*** Input material Section Begins ***

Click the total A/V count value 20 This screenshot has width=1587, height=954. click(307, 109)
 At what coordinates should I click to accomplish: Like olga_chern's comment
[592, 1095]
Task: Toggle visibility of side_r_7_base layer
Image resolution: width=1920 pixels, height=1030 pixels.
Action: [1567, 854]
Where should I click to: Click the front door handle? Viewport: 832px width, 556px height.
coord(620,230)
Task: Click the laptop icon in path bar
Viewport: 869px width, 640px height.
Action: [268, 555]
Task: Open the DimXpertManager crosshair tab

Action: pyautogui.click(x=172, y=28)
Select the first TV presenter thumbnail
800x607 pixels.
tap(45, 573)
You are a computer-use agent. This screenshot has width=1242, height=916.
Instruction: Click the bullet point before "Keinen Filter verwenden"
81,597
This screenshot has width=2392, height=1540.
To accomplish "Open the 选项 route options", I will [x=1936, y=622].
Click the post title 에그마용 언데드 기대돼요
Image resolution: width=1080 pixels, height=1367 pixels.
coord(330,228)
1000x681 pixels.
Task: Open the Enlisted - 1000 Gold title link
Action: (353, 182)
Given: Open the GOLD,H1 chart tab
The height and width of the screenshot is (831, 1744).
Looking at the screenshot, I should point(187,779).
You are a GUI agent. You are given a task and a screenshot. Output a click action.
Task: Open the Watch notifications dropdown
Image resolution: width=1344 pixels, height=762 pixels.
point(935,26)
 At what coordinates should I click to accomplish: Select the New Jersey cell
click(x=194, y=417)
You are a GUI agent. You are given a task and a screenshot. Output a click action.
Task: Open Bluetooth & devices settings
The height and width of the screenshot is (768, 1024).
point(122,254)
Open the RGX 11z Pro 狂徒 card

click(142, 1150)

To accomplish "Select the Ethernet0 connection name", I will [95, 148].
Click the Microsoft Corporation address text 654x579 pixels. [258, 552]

*** Input material Section Ends ***

What to do: Give back the entries exactly, so that each line matches the original.

Exercise solution:
Click the total A/V count value 20 This screenshot has width=1587, height=954. click(307, 109)
 At what coordinates should I click to accomplish: Like olga_chern's comment
[592, 1095]
Task: Toggle visibility of side_r_7_base layer
Image resolution: width=1920 pixels, height=1030 pixels.
Action: [1567, 854]
Where should I click to: Click the front door handle? Viewport: 832px width, 556px height.
coord(620,230)
Task: Click the laptop icon in path bar
Viewport: 869px width, 640px height.
Action: [268, 555]
Task: Open the DimXpertManager crosshair tab

Action: pyautogui.click(x=172, y=28)
Select the first TV presenter thumbnail
800x607 pixels.
tap(45, 573)
You are a computer-use agent. This screenshot has width=1242, height=916.
Instruction: Click the bullet point before "Keinen Filter verwenden"
81,597
This screenshot has width=2392, height=1540.
To accomplish "Open the 选项 route options", I will [x=1936, y=622].
Click the post title 에그마용 언데드 기대돼요
Image resolution: width=1080 pixels, height=1367 pixels.
coord(330,228)
1000x681 pixels.
Task: Open the Enlisted - 1000 Gold title link
Action: (353, 182)
Given: Open the GOLD,H1 chart tab
The height and width of the screenshot is (831, 1744).
Looking at the screenshot, I should point(187,779).
You are a GUI agent. You are given a task and a screenshot. Output a click action.
Task: Open the Watch notifications dropdown
Image resolution: width=1344 pixels, height=762 pixels.
point(935,26)
 At what coordinates should I click to accomplish: Select the New Jersey cell
click(x=194, y=417)
You are a GUI agent. You are given a task and a screenshot. Output a click action.
Task: Open Bluetooth & devices settings
The height and width of the screenshot is (768, 1024).
point(122,254)
Open the RGX 11z Pro 狂徒 card

click(142, 1150)

To accomplish "Select the Ethernet0 connection name", I will [95, 148].
Click the Microsoft Corporation address text 654x579 pixels. [258, 552]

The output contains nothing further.